▶ **Exercise aim**:
Nothing but the lines from the start of the records below through the line that has "Task: Click the red window dot" should appear, each exactly as given.

▶ **Data to examine**:

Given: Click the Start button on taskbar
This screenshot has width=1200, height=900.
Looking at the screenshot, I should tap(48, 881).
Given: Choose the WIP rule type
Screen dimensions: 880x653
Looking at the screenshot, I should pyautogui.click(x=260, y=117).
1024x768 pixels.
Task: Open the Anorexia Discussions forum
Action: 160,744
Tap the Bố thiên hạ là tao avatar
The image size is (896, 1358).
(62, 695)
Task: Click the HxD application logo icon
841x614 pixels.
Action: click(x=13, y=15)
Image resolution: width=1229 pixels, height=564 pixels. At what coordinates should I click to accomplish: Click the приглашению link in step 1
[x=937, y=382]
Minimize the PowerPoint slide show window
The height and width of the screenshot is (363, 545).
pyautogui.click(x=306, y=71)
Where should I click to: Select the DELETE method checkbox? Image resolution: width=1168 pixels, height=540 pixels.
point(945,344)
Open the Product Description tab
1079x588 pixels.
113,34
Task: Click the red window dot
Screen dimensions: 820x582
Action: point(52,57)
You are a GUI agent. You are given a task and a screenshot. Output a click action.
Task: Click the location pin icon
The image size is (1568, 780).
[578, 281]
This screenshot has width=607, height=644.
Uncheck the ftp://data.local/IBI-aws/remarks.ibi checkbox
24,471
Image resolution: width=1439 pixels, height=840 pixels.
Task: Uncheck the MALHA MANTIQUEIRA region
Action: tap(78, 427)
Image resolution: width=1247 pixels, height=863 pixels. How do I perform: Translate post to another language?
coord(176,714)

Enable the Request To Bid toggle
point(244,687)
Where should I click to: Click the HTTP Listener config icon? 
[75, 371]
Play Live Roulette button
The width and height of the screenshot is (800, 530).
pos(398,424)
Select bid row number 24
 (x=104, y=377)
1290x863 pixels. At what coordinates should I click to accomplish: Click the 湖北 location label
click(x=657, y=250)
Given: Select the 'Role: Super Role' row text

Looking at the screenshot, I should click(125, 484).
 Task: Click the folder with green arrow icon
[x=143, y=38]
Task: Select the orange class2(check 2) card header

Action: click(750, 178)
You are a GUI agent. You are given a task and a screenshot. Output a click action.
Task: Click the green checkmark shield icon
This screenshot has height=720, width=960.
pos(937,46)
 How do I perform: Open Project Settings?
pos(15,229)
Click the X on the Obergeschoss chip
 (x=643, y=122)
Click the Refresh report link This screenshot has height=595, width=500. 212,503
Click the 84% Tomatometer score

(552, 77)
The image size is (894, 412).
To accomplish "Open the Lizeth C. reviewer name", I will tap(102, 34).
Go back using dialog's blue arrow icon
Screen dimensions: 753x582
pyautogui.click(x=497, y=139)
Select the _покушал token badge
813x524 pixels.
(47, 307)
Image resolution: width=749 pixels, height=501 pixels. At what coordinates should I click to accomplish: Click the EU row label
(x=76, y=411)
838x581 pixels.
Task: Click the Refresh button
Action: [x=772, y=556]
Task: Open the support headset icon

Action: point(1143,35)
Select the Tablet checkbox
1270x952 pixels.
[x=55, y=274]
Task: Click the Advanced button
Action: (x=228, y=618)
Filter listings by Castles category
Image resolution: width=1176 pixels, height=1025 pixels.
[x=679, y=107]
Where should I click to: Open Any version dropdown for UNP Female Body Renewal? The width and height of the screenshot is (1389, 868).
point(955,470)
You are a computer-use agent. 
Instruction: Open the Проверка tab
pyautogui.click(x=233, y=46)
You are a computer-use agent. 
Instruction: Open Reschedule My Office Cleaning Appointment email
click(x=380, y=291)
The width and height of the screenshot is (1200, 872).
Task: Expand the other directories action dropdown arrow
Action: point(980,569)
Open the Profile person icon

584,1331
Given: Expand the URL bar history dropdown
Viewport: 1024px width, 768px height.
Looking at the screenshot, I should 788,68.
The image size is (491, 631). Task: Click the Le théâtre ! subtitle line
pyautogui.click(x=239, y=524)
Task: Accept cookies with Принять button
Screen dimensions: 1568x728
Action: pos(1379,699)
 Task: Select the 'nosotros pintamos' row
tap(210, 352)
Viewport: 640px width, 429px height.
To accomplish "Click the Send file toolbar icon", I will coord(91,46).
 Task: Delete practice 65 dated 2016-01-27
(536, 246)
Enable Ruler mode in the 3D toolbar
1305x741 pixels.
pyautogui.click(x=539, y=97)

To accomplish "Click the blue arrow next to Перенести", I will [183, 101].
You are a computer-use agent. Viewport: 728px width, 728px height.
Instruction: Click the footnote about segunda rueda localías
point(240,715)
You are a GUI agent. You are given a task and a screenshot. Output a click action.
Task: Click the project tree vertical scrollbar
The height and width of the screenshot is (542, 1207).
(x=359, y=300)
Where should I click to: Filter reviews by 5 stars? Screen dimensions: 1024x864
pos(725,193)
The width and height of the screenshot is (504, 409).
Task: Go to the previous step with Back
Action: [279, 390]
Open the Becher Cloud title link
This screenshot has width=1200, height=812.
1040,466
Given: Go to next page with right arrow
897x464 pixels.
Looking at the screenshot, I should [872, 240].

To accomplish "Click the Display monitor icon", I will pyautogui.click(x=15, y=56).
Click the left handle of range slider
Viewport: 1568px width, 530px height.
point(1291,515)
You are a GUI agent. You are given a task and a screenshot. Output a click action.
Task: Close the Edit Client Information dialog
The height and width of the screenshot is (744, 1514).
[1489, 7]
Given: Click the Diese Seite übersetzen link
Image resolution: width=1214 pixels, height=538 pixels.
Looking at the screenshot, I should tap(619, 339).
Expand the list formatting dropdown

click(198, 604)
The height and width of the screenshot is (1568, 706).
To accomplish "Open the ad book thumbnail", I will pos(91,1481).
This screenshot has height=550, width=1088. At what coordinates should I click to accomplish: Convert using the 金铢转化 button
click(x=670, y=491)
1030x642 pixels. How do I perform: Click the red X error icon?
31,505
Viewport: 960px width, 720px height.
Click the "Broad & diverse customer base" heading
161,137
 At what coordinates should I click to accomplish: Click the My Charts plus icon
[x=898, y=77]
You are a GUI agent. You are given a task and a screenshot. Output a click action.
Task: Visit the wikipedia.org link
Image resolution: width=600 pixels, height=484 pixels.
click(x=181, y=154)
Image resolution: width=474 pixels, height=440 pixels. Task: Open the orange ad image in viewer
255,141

▶ **Answer section**:
Given: Click the Start button on taskbar
This screenshot has width=1200, height=900.
Looking at the screenshot, I should tap(48, 881).
Given: Choose the WIP rule type
Screen dimensions: 880x653
Looking at the screenshot, I should pyautogui.click(x=260, y=117).
1024x768 pixels.
Task: Open the Anorexia Discussions forum
Action: 160,744
Tap the Bố thiên hạ là tao avatar
The image size is (896, 1358).
(62, 695)
Task: Click the HxD application logo icon
841x614 pixels.
Action: click(x=13, y=15)
Image resolution: width=1229 pixels, height=564 pixels. At what coordinates should I click to accomplish: Click the приглашению link in step 1
[x=937, y=382]
Minimize the PowerPoint slide show window
The height and width of the screenshot is (363, 545).
pyautogui.click(x=306, y=71)
Where should I click to: Select the DELETE method checkbox? Image resolution: width=1168 pixels, height=540 pixels.
point(945,344)
Open the Product Description tab
1079x588 pixels.
113,34
Task: Click the red window dot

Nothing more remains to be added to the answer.